BLODGETT, District Judge (charging jury). The defendants claim to recover the property under one of the limitation acts of this state (1 Gross' Laws, 429, § 8; Rev. St. 1874, c. 83, § 4), which provides that a person in possession of property under a title deducible of record, either from the United States or from any person authorized to sell land for taxes, or from a marshal's or sheriff's sale, or any other judicial proceeding, having had possession under a connected title deducible from either of these specific sources, shall be deemed the owner as against any other person claiming title. It becomes my duty to instruct you that a person claiming title under this statute, that is, under this limitation law, must deduce a title directly from either of the specified sources, each link in the chain of which shall be genuine; that is to say, the parties setting up such a title cannot claim under a title where any of the links are forged, no matter how innocent the person setting it up may be. He is bound to know and to stand by the genuineness of the respective conveyances in his title, and if any of them fail, his title under this statute, then, would fail; that is to say, he would not have made out the case provided for in the statute.

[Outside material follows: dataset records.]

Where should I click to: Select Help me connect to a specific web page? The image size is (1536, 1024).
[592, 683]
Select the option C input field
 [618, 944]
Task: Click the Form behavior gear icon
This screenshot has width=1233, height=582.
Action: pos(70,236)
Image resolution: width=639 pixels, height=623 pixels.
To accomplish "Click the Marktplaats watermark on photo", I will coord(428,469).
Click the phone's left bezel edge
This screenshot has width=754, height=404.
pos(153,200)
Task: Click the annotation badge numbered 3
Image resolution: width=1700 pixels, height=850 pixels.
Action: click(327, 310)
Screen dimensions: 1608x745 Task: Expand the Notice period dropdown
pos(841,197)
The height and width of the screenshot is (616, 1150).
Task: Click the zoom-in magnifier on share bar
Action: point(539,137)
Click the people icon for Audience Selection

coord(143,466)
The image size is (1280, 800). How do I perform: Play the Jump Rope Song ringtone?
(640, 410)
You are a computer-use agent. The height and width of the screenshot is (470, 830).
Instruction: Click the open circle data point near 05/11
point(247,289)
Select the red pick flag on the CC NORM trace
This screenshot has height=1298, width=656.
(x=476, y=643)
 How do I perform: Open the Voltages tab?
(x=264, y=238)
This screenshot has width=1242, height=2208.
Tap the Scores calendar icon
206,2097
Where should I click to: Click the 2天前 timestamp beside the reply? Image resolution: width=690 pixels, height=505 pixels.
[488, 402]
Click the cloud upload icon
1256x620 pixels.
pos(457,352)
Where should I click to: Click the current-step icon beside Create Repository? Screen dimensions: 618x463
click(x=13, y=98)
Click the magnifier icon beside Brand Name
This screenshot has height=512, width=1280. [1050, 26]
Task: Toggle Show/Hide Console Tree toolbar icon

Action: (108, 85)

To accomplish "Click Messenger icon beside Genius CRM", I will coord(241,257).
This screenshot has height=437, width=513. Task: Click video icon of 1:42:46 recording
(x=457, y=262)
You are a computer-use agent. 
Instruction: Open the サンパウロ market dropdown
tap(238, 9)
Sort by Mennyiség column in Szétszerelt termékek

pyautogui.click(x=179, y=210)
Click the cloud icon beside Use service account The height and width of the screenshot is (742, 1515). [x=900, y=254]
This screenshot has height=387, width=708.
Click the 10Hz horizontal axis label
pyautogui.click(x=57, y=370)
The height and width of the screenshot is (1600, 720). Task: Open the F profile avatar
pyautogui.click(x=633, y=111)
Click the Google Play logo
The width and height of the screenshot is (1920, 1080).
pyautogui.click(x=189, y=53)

In order to 1020make out a defense under this statute, he must deduce a title by a chain of genuine conveyances. Then, if you shall believe, from all the evidence that has been adduced, that the deed from Timothy Hedges to Thomas Mullen was not a genuine deed, you will, of course, find for the plaintiffs on that point, because the defendants will not have made out the defense which they set up under that branch of the case. If you shall come to the conclusion that this deed was not forged, or that there is not sufficient proof of the forgery, then they will have made out a chain of title which would answer the requirements of the statute.

Verdict and judgment for defendants.

1 [Reported by Josiah H. Bissell, Esq., and here reprinted by permission.]